[GitHub] flink issue #4935: [Flink-7945][Metrics]Fix per partition-lag metr...
Github user Aitozi commented on the issue: https://github.com/apache/flink/pull/4935 Hi, @tzulitai After i read kafkaConsumer code again, i found that the per partition kafka lag metric is register in method `FetchManagerMetrics#recordPartitionLag` But the when the client get the num equal to `max.poll.records ` at once poll, it will return the record it polls in advance left some partition haven't not been `sendFetches` to. So some partition will be lost. In test , if we just poll once , then register kafka metric , if i have many partition like about(100), some partition lag metric will be losed. So i think, with a configurable property, users can choose to when they have too many partition, and will do little harmless to the performance . Please let me know your idea ,thanks ---
[GitHub] flink issue #4935: [Flink-7945][Metrics]Fix per partition-lag metr...

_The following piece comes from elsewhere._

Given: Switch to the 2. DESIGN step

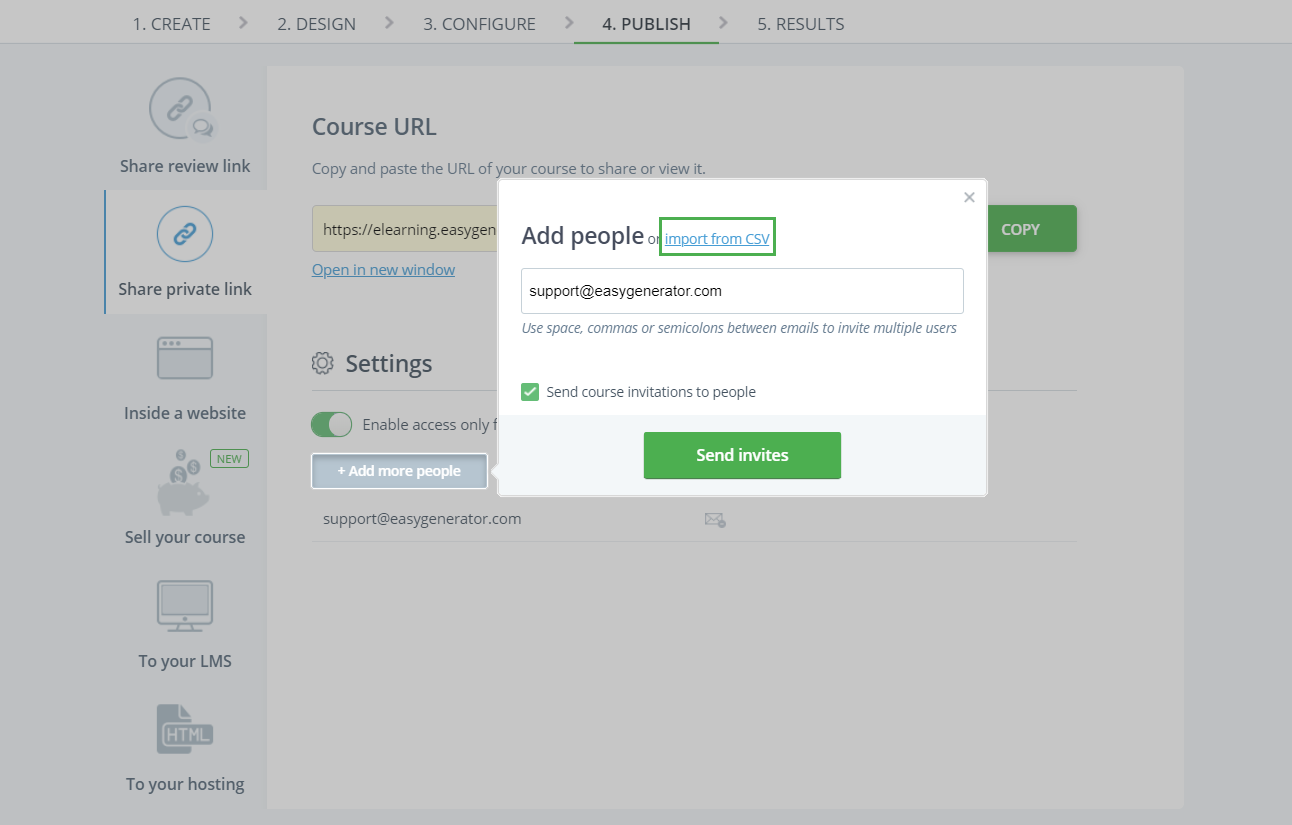Looking at the screenshot, I should tap(316, 24).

Github user tzulitai commented on the issue: https://github.com/apache/flink/pull/4935 Hi @Aitozi, sorry for the long delay in relaying back to this PR. I'm still not convinced that this is a sane solution. For example, what is a "good" setting for the `KEY_REGISTER_TIMES` property? Isn't 1 enough, since you mentioned that the missing metric is registered in Kafka after the first poll. Making this configurable seems unnecessary to me. I wonder if we can try the following two approaches: 1) Manually register the metrics that we know would be missing before the first poll, or 2) Poll once first outside the loop just to make sure that all Kafka metrics are existent, perform the metrics registration, and then start the regular fetch loop. What do you think? ---
[GitHub] flink issue #4935: [Flink-7945][Metrics]Fix per partition-lag metr...
Github user Aitozi commented on the issue: https://github.com/apache/flink/pull/4935 ping @tzulitai ~ ---
[GitHub] flink issue #4935: [Flink-7945][Metrics]Fix per partition-lag metr...

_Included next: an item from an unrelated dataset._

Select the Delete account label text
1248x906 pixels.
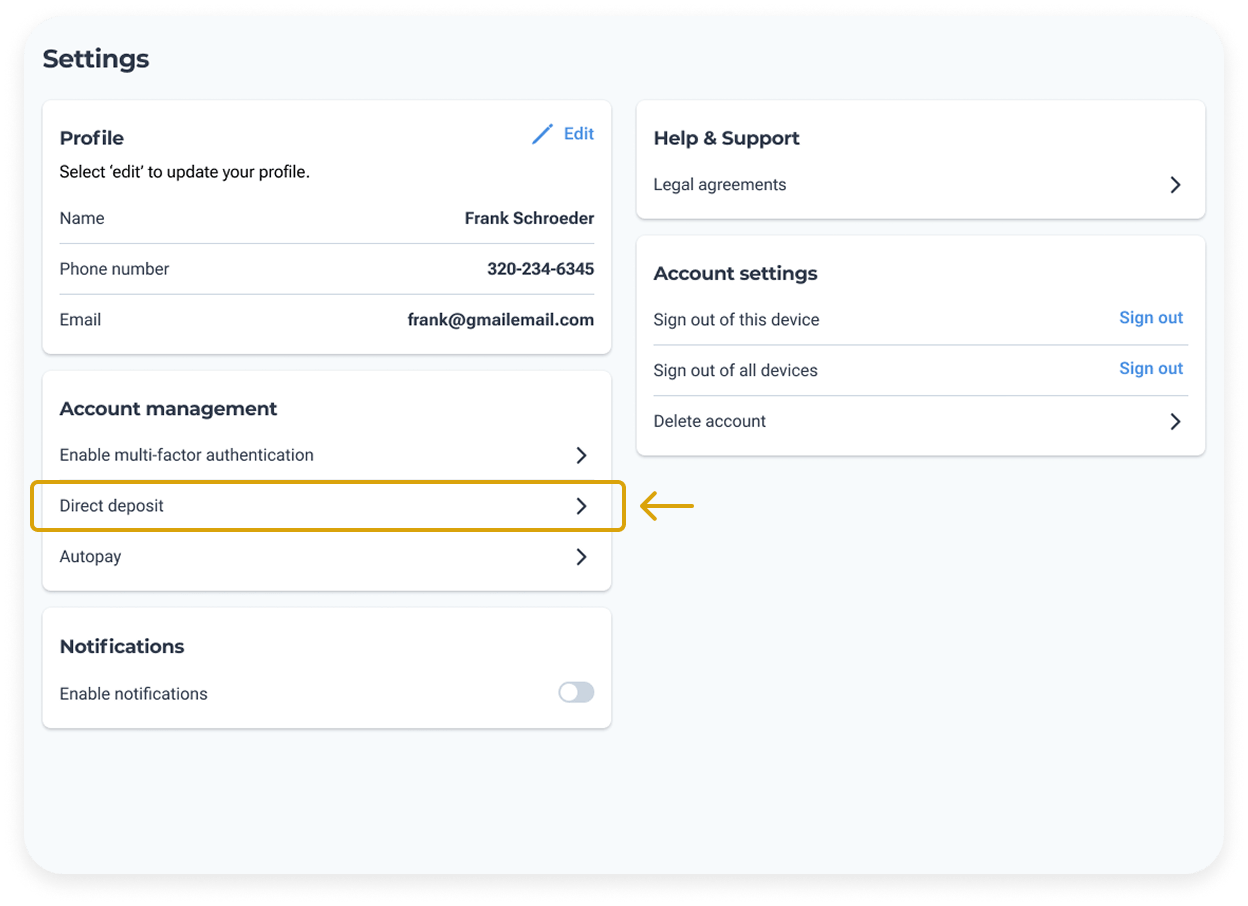(709, 422)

Github user Aitozi commented on the issue: https://github.com/apache/flink/pull/4935 Hi @tzulitai , could you take look at this again :-) ? ---
[GitHub] flink issue #4935: [Flink-7945][Metrics]Fix per partition-lag metr...
Github user Aitozi commented on the issue: https://github.com/apache/flink/pull/4935 update the code according to the comment. ping @tzulitai ---
[GitHub] flink issue #4935: [Flink-7945][Metrics]Fix per partition-lag metr...
Github user tzulitai commented on the issue: https://github.com/apache/flink/pull/4935 One other side note: Please squash your commits into a single one, with an appropriate commit message (you can refer to the other commits in the codebase as a starter). `[FLINK-7945][Metrics]Fix per partition-lag metric lost in kafka connector` is good, but we would like that to be the commit message also. ---
[GitHub] flink issue #4935: [Flink-7945][Metrics]Fix per partition-lag metr...
Github user Aitozi commented on the issue: https://github.com/apache/flink/pull/4935 cc @zentol @tzulitai please help review the code. ---